Electric Vehicle Market Outlook on the Upstream Chemicals– First Quarter of 2022
- 29-Apr-2022 8:41 AM
- Journalist: Patrick Knight
The Electric Vehicles market share across the globe has observed a steep increment in the past couple of years, whereas compared to the last decade, the market share surged by 43 times last year. Electric Vehicle sales surged by 109%, and reached 7.75 billion. After COP 26 Glasgow, within the scope of combating the rising temperature, various nations have accelerated the transition towards EVs from the ICVs to reduce fossil fuel consumption. In adhere reaction, the demand for the critical raw materials soared drastically, strengthening the producer's will to raise the offered quotations for the EV Chemicals.
The sales of the Electric Vehicles showcased a significant improvement since the start of 2021, with China leading this domain after the sales jumped tremendously by 155% in the domestic market alone. Several major players and conglomerates were pouring their investments to ensure the long-term supplies of raw materials such as Lithium Carbonate, Lithium Hydroxide, etc. They were further followed by a bidding war to win the mining contracts in the South American region and rigorous competition to capture the larger market share. The Chinese market gained the market sentiments as being an early mover in the EV chemicals domain. In addition, it laid out the impact on the critical metals used during the manufacturing of the batteries, such as Nickle, that shot upwards unprecedentedly last month. Whereas the prices of Lithium Carbonate soared by 350% - 370% on the year-on-year basis due to persistent inquiries from the domestic and overeseas market throughout the period.
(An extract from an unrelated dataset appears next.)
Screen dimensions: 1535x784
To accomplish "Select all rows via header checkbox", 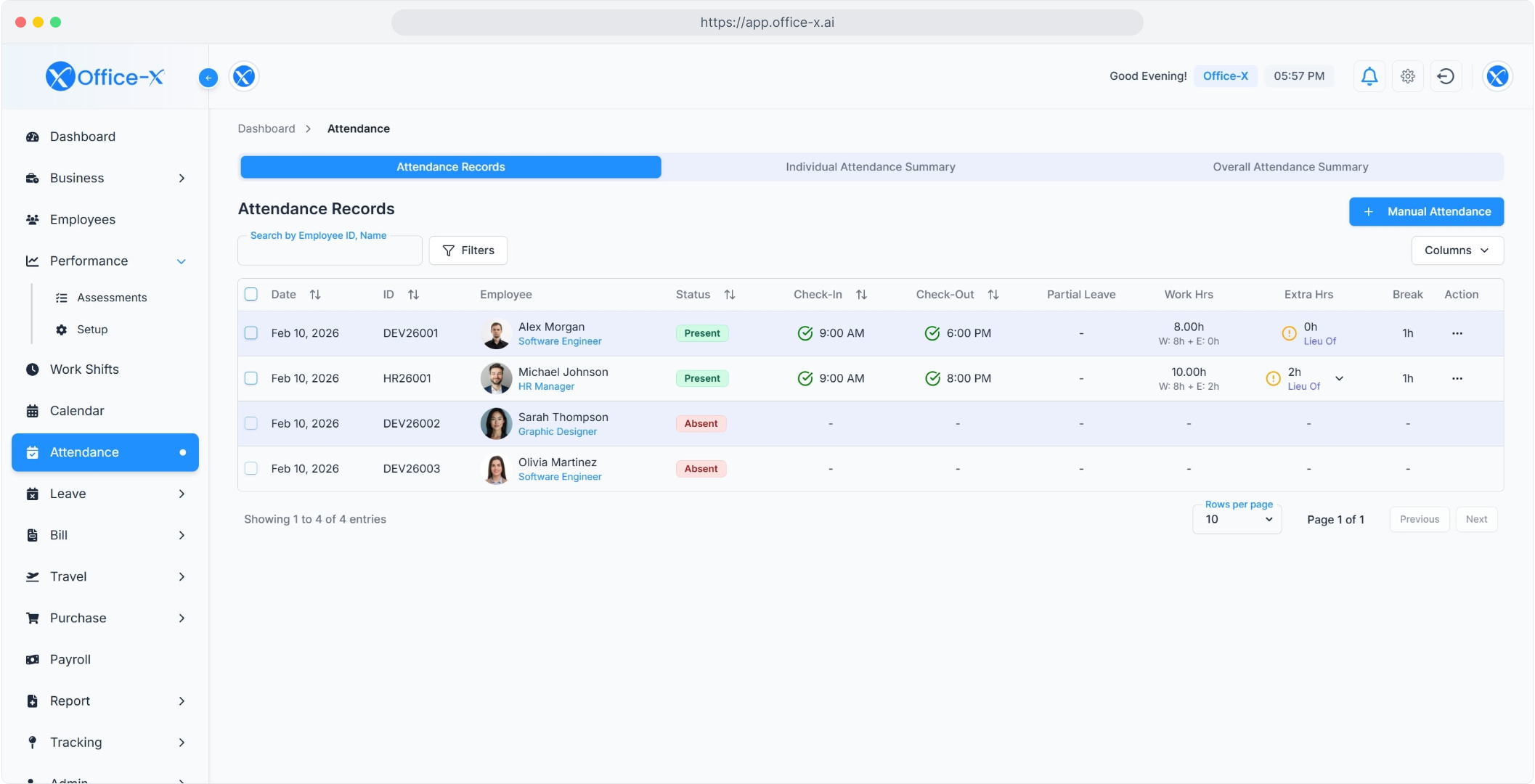I will coord(251,295).
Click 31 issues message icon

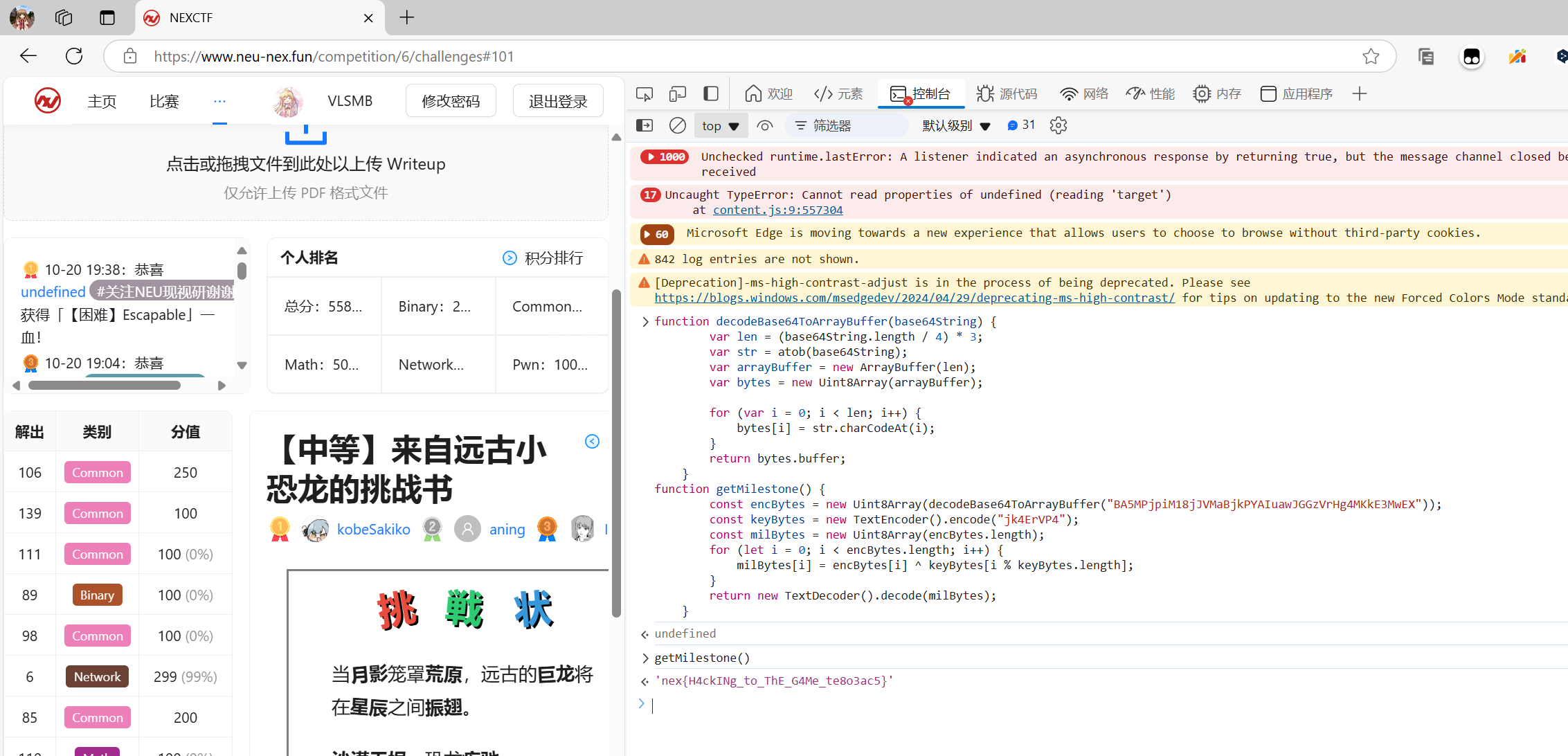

In the Southeast Asian region, the Indian market dominated in terms of retail sales. As of April 2022, the market observed retail sales crossing the 400,000 units mark, although the region lacks the infrastructure capabilities to cope with the rising demand in the domestic market. At the same time, several analyses conducted by the automobile dealers body FADA to assess the market outlook concludes that the Indian market is likely to zoom over three-fold in the FY-2022. These projections were backed after gathering and assessing data from 1397 of 1605 regional transport offices. In addition, a similar trend is also witnessed in the Oceania region due to the rising fuel prices and climate concerns driving the demand sentiments in the country like Australia. Still, the limited availability shot up the waiting list for Electric Vehicles to a new high, and waiting times have blown out by months. The shortage was severe in Australia, as the EV producers don't tend to prioritize Australia because the Australian authorities prioritize the adoption and don't have robust incentive schemes like other countries to cater to the transition. As a ripple effect, the second-hand rates for EVs in Australia were 10%-15% higher than the retail market price.
The market strengthened persistently in North America and the European markets. New projects and joint ventures were filed in the SEC to cater to the rising market demand for EVs. Besides that, new investments were made to develop alternatives to counter and bypass the current market competitiveness. Whereas the South American market showcased several progressive developments to cater to the rising appetite for battery raw materials and new mining projects were commissioned under strict scrutiny to maintain a sustainable transition towards a greener economy.
As per ChemAnalyst, the perisitently soaring demand will likely to soar the prices but the intervention of the Chinese authorities to cross-check the basis for the increment in the offers and resurgance of COVID restricts the growth currently, and several key ingredients observed a sharp drop for a short term. These developments will help to sustain a healthy transition.